L'hôtelier entendit bientôt, en frissonnant de tous ses membres, le bruit d'une fenêtre que l'on ouvrait précipitamment et qu'on refermait de même de l'autre côté de la rue; au même instant des pas qui venaient de la côte de la basse ville, se rapprochèrent graduellement de la place où il était blotti. Puis ses yeux, habitués aux ténèbres, distinguèrent un homme qui, en le dépassant, remonta la rue Port-Dauphin, s'engagea dans la rue Buade et alla s'arrêter sous la fenêtre par laquelle Harthing et Dent-de-Loup venaient de s'introduire dans la demeure du lieutenant d'Orsy.

Mais laissons Boisdon exhaler par tous les pores de sa peau les sueurs froides de la terreur, et transportons-nous chez Mlle d'Orsy, que nous avons par trop négligée depuis quelque temps.

D'après les ordres de son frère, notre héroïne avait dû se réfugier, durant l'après-midi, au couvent des Ursulines; car la petite maison de la rue Buade était trop exposée aux atteintes du boulet, pour que Louis permît à sa sœur d'y demeurer pendant le bombardement.

Mais le feu de la flotte ayant cessé vers le soir, Marie-Louise était revenue chez elle avec la vieille Marthe, que les détonations successives du canon avaient beaucoup effrayée et qui tremblait encore de tous ses membres.

Quand Marie-Louise eut pris le repas du soir et préparé, avec Marthe, celui de son frère qu'elle attendait d'un moment à l'autre, il était neuf heures passées.

Alors la jeune fille se mit à regarder avec inquiétude vers cette fenêtre de la cuisine, où l'apparition de la figure hideuse de Dent-de-Loup l'avait effrayée quelques jours auparavant.

Sans être tout à fait noire, la nuit n'était cependant éclairée que par la seule lumière des étoiles. Aussi Mlle d'Orsy ne pouvait-elle voir bien loin au dehors; mais elle espérait entendre au moins les pas de son frère... et de son fiancé.

Enfin, elle revint s'asseoir dans cette chambre où nous l'avons vue pour la première fois avec Bienville, et au même endroit qu'elle occupait alors.

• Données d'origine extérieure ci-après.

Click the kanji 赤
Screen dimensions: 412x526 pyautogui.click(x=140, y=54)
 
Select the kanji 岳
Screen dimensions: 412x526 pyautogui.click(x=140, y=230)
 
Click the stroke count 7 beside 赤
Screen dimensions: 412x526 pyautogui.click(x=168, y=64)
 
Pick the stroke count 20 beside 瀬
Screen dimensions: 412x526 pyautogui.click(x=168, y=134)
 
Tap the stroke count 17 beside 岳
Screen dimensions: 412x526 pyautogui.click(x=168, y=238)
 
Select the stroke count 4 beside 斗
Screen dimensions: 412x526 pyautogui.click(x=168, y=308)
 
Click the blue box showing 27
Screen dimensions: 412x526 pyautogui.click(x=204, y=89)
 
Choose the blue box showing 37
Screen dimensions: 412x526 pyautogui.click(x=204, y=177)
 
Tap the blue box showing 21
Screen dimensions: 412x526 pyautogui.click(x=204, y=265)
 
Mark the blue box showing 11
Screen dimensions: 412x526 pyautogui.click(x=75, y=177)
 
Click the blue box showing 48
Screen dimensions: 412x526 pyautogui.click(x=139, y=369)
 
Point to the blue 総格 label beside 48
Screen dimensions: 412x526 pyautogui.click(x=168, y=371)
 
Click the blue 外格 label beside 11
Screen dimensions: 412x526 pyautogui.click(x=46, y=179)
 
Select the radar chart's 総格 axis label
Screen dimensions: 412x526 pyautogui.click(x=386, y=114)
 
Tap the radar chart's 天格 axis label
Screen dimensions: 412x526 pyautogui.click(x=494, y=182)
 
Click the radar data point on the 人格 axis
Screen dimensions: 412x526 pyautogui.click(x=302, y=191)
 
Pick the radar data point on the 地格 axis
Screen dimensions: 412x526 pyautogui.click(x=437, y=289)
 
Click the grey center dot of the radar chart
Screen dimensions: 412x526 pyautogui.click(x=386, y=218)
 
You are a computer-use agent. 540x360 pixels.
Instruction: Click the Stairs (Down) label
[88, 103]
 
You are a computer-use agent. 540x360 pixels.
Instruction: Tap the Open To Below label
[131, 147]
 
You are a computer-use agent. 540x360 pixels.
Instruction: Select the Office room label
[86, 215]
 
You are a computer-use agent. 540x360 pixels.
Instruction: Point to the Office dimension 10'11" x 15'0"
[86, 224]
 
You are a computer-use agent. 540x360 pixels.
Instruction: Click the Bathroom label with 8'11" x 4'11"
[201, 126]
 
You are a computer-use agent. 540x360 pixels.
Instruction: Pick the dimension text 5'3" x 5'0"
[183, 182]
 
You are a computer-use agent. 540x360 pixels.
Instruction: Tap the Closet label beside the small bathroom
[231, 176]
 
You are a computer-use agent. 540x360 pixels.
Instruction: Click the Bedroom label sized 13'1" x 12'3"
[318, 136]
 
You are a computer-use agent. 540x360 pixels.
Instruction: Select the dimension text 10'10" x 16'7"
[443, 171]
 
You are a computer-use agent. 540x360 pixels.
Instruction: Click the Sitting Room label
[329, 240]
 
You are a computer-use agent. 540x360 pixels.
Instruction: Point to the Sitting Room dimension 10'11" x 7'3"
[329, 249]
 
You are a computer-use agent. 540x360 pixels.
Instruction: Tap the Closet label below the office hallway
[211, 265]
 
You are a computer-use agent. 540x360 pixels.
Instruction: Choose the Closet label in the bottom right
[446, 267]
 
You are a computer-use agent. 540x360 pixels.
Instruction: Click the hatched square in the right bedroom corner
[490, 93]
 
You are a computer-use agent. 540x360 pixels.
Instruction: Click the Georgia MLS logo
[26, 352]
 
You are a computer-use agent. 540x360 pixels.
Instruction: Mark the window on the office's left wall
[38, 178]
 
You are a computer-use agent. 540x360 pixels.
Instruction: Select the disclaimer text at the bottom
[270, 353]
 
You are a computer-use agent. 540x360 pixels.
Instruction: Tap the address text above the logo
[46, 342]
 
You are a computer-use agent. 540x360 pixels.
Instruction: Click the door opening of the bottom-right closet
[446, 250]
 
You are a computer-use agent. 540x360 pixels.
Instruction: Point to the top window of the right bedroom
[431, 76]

Une humble chandelle de suif éclairait faiblement la chambre. La lumière rougeâtre et triste qu'elle jetait et le champignon qui semblait dormir au milieu de la flamme fumeuse de la bougie, attestaient qu'on négligeait de s'occuper de ces détails. C'est que Marie-Louise était en proie à une préoccupation trop grande pour y prêter attention. Quant à Marthe, elle s'était affaissée dans une chaise à bascule et à dos élevé, où, toute recoquillée, la pauvre vieille avait fini par succomber au sommeil, si facile à cet âge. Mais elle paraissait encore agitée des émotions de la journée; car un frisson nerveux passait de temps à autre sur ses membres débiles, et de ses lèvres s'échappaient d'incohérentes paroles.